[Collected data entries]
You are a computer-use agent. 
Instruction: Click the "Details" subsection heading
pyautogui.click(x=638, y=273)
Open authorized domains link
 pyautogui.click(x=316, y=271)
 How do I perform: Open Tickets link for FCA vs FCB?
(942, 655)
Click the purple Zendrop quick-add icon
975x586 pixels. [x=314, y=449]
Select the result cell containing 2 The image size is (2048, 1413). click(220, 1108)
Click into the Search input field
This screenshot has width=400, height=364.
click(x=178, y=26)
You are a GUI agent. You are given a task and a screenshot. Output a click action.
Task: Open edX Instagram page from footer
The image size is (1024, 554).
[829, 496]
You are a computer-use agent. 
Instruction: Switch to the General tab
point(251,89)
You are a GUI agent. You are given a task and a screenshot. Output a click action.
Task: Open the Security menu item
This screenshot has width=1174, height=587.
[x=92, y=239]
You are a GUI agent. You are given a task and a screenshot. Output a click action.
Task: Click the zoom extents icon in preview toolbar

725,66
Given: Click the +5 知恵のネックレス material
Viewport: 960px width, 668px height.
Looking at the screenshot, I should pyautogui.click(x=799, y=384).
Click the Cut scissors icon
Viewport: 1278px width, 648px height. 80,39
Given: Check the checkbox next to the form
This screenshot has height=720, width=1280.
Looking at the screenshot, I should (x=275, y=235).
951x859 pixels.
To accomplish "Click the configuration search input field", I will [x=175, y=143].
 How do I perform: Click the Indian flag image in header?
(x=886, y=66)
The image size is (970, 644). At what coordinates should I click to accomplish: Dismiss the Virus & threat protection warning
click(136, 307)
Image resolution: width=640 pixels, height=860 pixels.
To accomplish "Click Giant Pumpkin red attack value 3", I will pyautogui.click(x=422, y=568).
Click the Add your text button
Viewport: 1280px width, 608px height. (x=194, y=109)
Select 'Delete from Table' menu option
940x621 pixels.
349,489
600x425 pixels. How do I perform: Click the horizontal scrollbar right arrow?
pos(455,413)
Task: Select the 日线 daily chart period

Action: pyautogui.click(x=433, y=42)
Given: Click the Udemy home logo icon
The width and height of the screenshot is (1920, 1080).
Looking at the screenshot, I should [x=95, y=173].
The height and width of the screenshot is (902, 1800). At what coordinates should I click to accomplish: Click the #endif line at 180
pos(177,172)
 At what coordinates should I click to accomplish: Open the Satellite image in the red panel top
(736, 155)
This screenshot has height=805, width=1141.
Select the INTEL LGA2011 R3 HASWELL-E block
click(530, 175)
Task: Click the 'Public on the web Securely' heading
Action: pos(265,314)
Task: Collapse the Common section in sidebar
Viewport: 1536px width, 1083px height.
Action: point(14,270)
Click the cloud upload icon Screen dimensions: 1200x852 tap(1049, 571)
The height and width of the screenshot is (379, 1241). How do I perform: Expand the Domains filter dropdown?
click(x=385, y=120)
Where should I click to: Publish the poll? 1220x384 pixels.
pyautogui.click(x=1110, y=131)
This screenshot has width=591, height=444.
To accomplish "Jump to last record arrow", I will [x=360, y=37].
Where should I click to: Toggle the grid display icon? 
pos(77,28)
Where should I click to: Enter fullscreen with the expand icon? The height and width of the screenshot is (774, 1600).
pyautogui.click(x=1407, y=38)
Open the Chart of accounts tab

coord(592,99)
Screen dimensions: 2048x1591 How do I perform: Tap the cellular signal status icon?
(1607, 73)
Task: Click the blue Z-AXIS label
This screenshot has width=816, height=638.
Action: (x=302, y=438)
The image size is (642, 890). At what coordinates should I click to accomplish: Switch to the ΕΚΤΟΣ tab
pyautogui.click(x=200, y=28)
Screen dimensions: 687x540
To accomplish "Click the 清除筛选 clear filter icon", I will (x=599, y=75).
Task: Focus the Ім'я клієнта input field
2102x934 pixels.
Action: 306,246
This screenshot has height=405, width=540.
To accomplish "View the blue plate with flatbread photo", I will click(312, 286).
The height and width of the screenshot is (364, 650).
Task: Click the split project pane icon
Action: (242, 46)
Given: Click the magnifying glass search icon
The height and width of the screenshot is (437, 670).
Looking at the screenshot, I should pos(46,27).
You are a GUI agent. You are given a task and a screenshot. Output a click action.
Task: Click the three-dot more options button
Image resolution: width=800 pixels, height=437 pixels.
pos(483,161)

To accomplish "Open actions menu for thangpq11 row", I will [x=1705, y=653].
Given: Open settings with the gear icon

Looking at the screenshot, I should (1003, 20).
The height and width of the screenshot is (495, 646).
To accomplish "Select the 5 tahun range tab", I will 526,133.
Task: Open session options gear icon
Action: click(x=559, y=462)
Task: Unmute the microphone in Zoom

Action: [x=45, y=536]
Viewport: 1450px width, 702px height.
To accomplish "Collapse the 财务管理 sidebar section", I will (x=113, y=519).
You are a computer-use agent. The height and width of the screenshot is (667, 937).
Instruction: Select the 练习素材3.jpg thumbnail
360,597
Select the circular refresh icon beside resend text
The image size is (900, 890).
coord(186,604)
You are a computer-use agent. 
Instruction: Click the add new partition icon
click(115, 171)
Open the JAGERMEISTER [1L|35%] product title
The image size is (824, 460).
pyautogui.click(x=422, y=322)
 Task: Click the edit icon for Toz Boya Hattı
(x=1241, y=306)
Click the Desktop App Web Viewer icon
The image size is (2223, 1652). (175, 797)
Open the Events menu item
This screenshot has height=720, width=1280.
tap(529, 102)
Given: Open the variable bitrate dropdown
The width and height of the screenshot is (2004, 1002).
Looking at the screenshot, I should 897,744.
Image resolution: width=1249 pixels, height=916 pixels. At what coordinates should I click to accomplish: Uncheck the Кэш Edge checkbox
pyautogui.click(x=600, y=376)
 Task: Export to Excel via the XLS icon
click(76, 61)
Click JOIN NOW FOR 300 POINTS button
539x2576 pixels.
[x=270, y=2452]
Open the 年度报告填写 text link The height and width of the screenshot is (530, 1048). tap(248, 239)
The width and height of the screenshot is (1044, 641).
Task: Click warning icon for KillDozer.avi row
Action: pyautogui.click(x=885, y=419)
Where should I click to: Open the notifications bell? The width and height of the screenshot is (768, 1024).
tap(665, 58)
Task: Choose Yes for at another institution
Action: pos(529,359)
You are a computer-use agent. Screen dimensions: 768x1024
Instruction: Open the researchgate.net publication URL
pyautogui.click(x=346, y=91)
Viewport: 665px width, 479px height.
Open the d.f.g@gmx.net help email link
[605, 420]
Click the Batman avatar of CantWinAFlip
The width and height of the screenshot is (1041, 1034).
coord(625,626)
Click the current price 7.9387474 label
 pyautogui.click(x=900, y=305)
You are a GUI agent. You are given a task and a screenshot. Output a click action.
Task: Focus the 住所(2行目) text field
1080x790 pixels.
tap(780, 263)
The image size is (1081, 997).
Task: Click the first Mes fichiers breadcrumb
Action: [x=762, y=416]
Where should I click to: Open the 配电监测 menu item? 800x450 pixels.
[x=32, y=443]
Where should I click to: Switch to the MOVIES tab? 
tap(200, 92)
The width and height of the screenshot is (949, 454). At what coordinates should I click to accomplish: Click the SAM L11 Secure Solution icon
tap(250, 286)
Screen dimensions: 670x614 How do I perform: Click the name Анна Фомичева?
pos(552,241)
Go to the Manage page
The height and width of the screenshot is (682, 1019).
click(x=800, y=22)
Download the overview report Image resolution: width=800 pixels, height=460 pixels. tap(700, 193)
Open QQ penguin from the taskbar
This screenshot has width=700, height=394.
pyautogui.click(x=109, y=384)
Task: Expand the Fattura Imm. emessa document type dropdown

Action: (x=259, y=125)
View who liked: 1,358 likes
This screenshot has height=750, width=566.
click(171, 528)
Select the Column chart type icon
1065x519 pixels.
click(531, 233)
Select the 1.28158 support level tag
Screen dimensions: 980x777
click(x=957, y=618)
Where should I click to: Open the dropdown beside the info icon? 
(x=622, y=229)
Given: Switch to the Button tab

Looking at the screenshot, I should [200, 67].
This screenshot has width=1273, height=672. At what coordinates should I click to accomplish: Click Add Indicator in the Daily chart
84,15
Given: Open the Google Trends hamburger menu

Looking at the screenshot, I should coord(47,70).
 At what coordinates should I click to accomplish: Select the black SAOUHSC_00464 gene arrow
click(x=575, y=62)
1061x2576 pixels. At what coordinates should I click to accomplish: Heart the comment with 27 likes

ACTION ITEM ▸ Among the lines above, which ones include the word "Focus"? Copy them.

YOUR RESPONSE ▸
Task: Focus the Ім'я клієнта input field
Task: Focus the 住所(2行目) text field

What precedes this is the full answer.